▶ _What to work on_:
Using "agent" as the search string, find the matching lines below and copy them.

Stored records
· · · ·

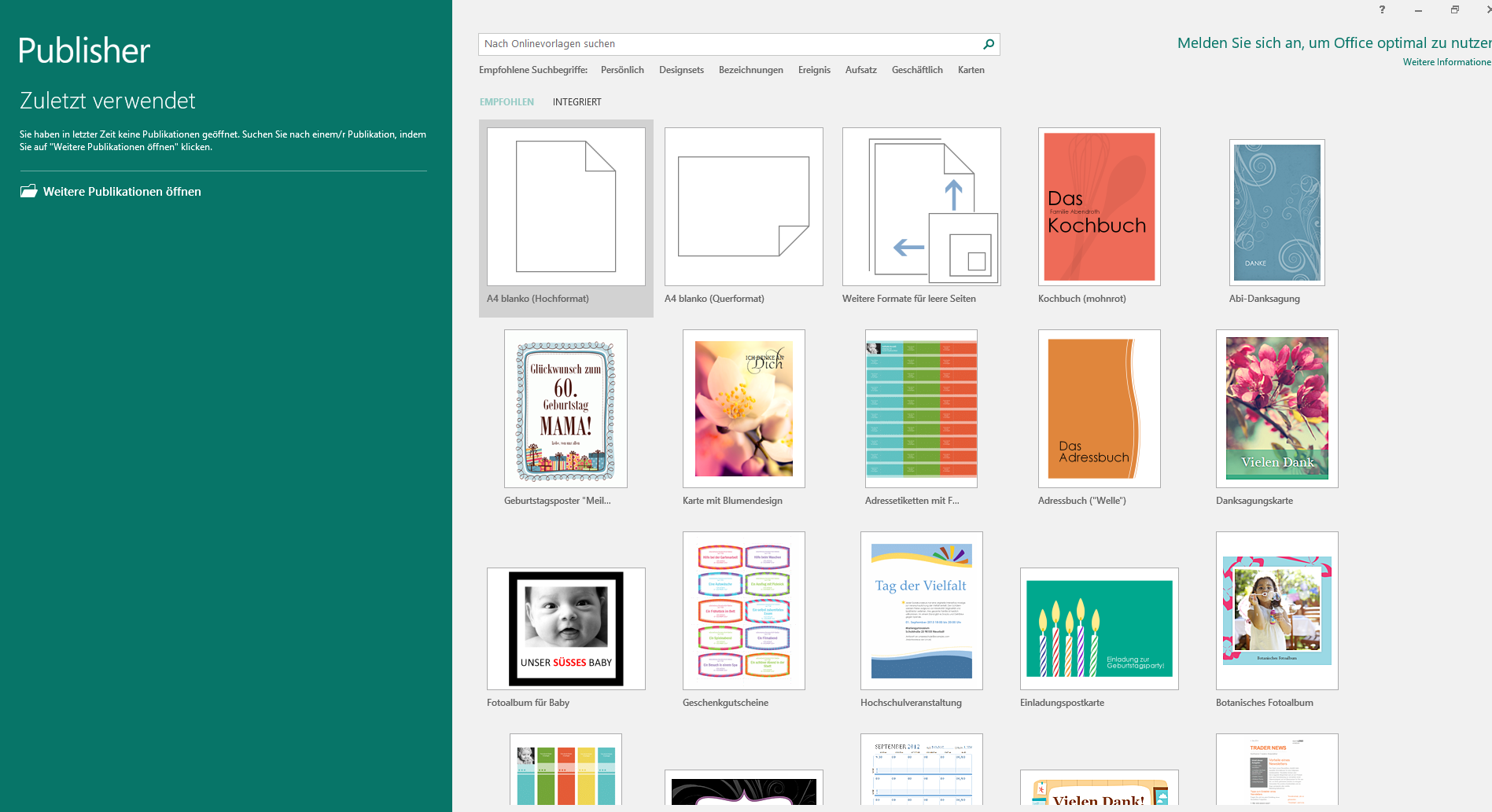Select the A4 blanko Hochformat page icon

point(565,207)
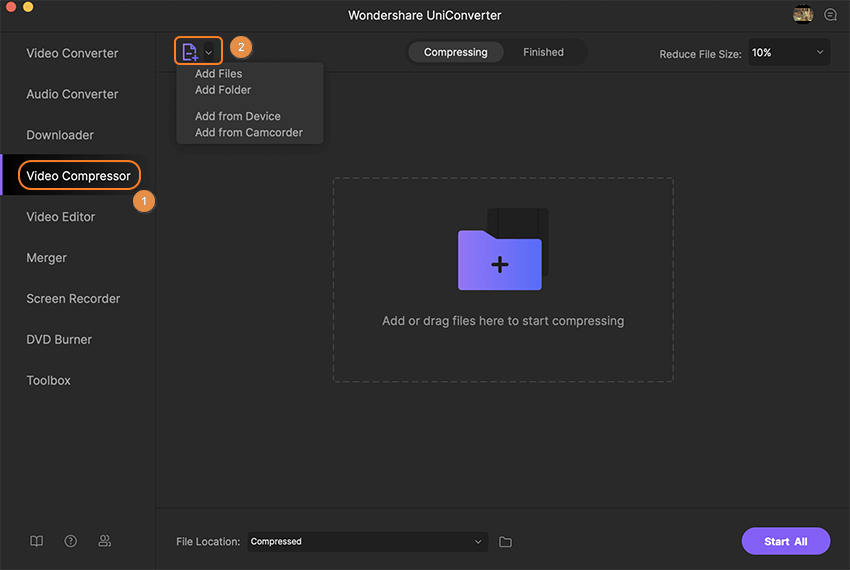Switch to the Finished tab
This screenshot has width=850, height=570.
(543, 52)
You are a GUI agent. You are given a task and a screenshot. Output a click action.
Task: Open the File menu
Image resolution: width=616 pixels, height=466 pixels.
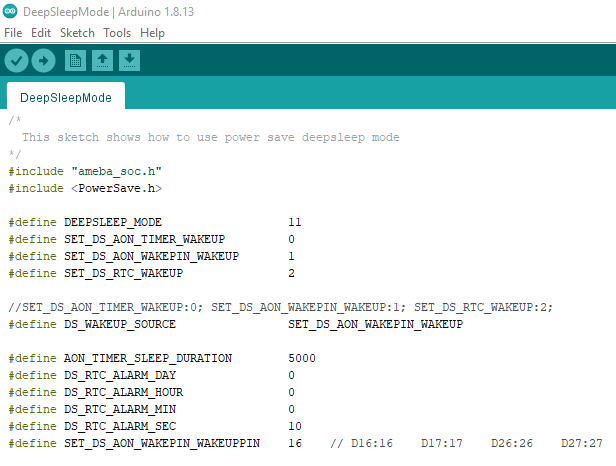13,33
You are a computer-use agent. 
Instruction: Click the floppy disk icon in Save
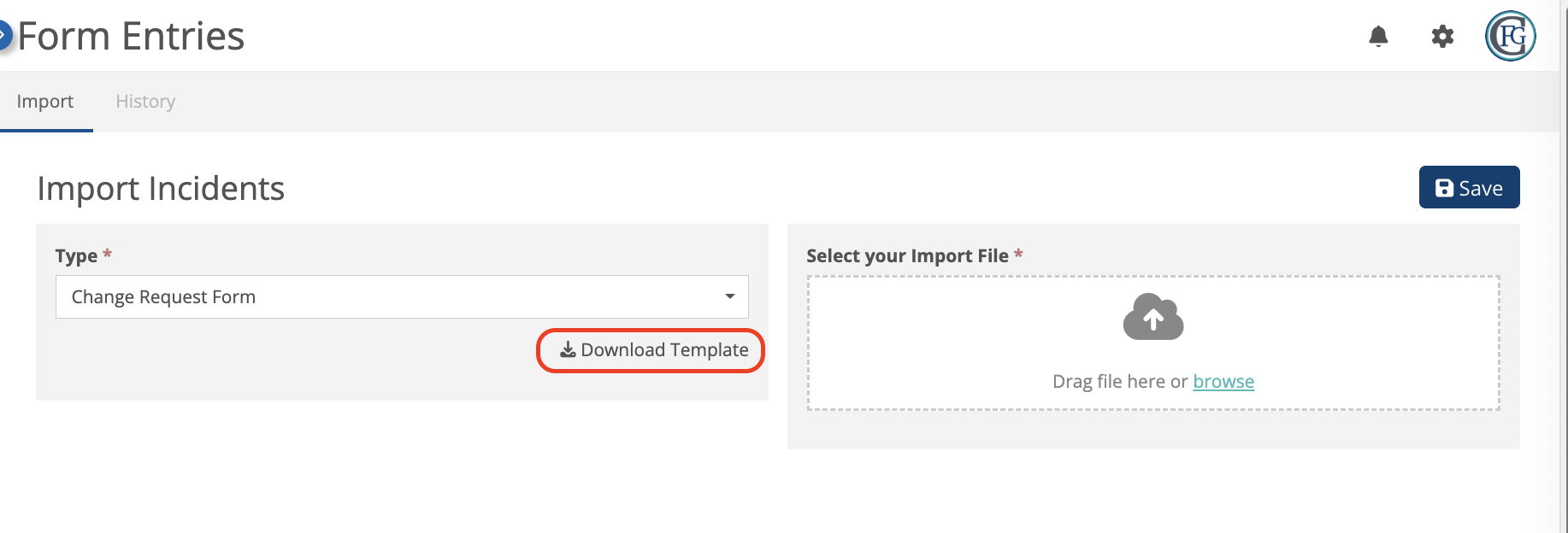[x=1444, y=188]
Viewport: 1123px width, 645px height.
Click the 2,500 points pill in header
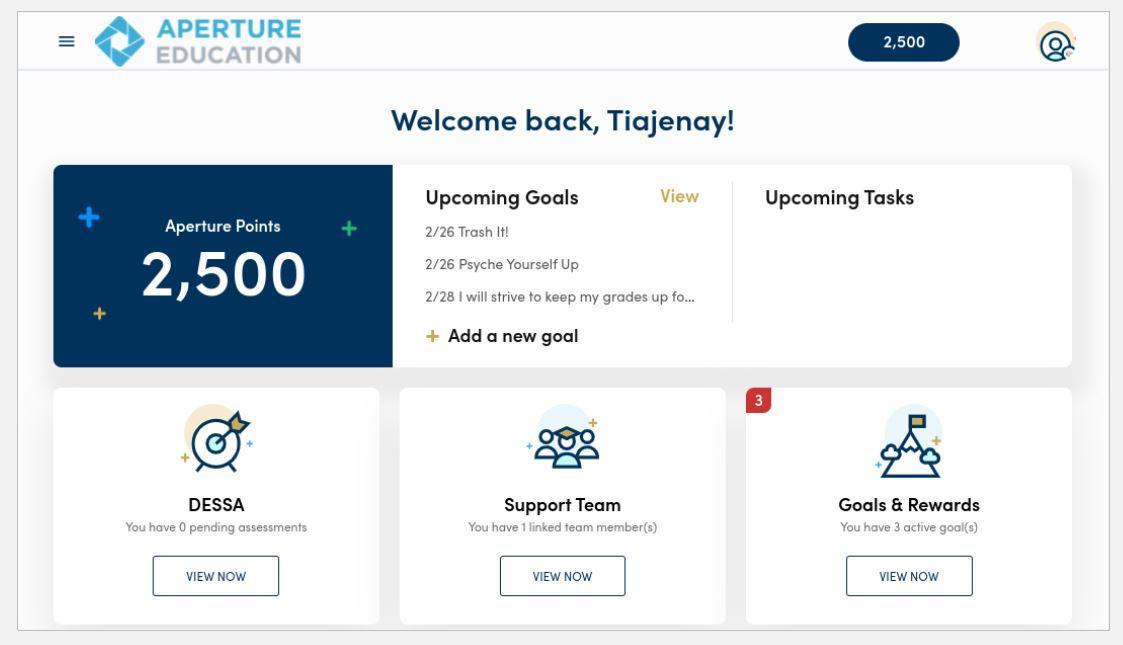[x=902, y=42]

· · · ·

▶ _Result_:
You are a GUI agent. You are given a task and a screenshot. Output a click action.
You are a computer-use agent. 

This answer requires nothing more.